Exercise description:
Copy out the following lines word for word.

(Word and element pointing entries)
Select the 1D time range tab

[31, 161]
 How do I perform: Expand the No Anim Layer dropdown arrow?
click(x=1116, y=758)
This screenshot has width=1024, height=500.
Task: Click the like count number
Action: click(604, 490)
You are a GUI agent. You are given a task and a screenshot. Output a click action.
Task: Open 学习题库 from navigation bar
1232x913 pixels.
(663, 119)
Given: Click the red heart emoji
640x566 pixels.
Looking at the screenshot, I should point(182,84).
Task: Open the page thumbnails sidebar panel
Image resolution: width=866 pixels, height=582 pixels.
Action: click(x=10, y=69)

Answer to this exercise:
Select the 1D time range tab

[31, 161]
 How do I perform: Expand the No Anim Layer dropdown arrow?
click(x=1116, y=758)
This screenshot has width=1024, height=500.
Task: Click the like count number
Action: click(604, 490)
You are a GUI agent. You are given a task and a screenshot. Output a click action.
Task: Open 学习题库 from navigation bar
1232x913 pixels.
(663, 119)
Given: Click the red heart emoji
640x566 pixels.
Looking at the screenshot, I should point(182,84).
Task: Open the page thumbnails sidebar panel
Image resolution: width=866 pixels, height=582 pixels.
Action: click(x=10, y=69)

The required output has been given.